We want a roughly balanced dendrogram, with each cluster representing the “concepts” or “super-concepts” of its children (Figure 2). This is especially important when splitting a collection of articles into Mutually Exclusive and Collectively Exhaustive (MECE) sets — for example, deriving n categories for a given set of scholarly readings.

Linkage Methods

Before describing our approach, it is worth reviewing the common linkage methods used in HAC:

Single Linkage — the minimum distance between any pair of points from each cluster.
Complete Linkage — the maximum distance between any pair of points across each cluster.
Centroid Linkage — the distance between the cluster centroids.
Ward Linkage — the increase in within-cluster variance after merging.
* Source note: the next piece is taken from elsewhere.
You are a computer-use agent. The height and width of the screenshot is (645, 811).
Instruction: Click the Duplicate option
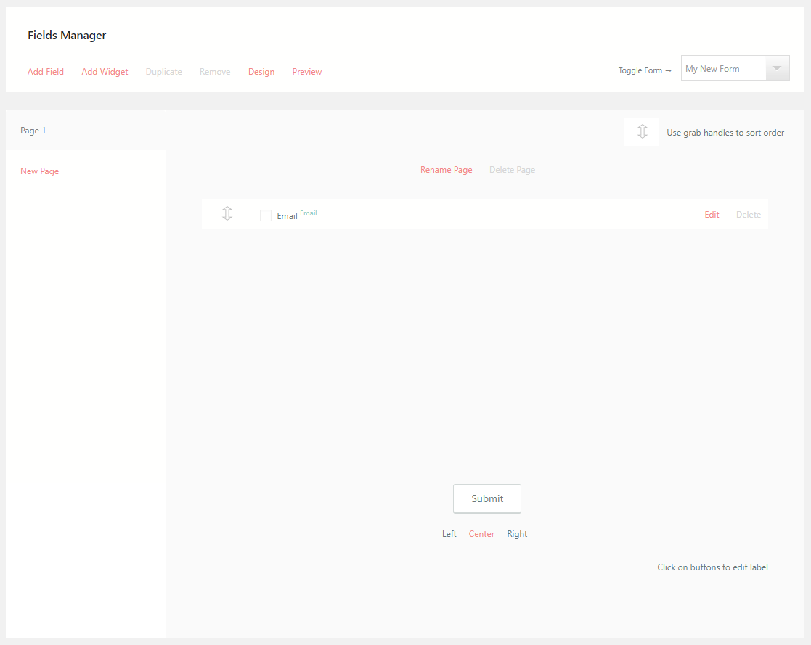click(163, 71)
All of these can be implemented in O(n²) or O(n² log n) time. The distance function itself can vary; common choices include Euclidean, Manhattan, and Cosine Similarity.

Our Investigation

1 Single Linkage with Cosine Similarity

We first attempted Single Linkage with Cosine Similarity, merging the two clusters with the highest cosine similarity between any two points across each cluster. However, Single Linkage has a known tendency to produce non-globular patterns and is sensitive to outliers.

In our experiments, Single Linkage produced highly unbalanced dendrograms (similar to Figure 1), despite no obvious cause upon closer inspection of the data.

2 Ward Linkage

We then switched to Ward Linkage (which uses Euclidean distance). Ward Linkage measures the increase in within-cluster variance after merging clusters A and B, repeating for every pair-wise combination of clusters, and finally merging the pair with the minimum increase in within-cluster variance.

We found that Ward Linkage drastically reduced the number of catastrophic outliers in our dendrograms and generally produced far more evenly-sized clusters across our dataset.

Recent Research: Chamfer Linkage

Researching even better approaches, we came across a recent paper by Gowda et al. (2026), published 11 February 2026. This paper is motivated by much of the same concerns we cover here — namely the need for balanced dendrograms and accurate conceptual representation.

The paper introduces a novel linkage function called Chamfer Linkage, taking inspiration from the Chamfer Distance used in computer vision. It is defined as the sum of distances from all points in one cluster to the corresponding closest points in the other cluster.

Figure 3. Chamfer Distance definition from Gowda et al. (2026)

Although we have not yet applied Chamfer Linkage in our own work, the paper’s tests suggest it outperforms all other common linkage methods on average in terms of:

Adjusted Rand Index (ARI)
Normalized Mutual Information (NMI)

Notably, Chamfer Linkage can be implemented in the same asymptotic time complexity, O(n²), as other linkage functions.

Summary

Linkage Method	Distance Function	Balanced?	Notes
Single	Cosine Similarity	✗	Prone to chaining; sensitive to outliers
Ward	Euclidean	✓	Our current approach; works well in practice
Chamfer	Flexible	✓ (reported)	Promising; outperforms others in ARI/NMI per Gowda et al. 2026

Our recommendation for practitioners dealing with imbalanced dendrograms on noisy text embedding corpora is to start with Ward Linkage as a robust baseline, and consider exploring Chamfer Linkage as the research matures.

References

Gowda, K. N., Fletcher, W., Bateni, M., Dhulipala, L., Hershkowitz, D. E., Jayaram, R., & Łącki, J. (2026). Chamfer-linkage for hierarchical agglomerative clustering. arXiv.
Murtagh, F., & Contreras, P. (2012). Algorithms for hierarchical clustering: an overview. Wiley Interdisciplinary Reviews: Data Mining and Knowledge Discovery, 2(1), 86–97.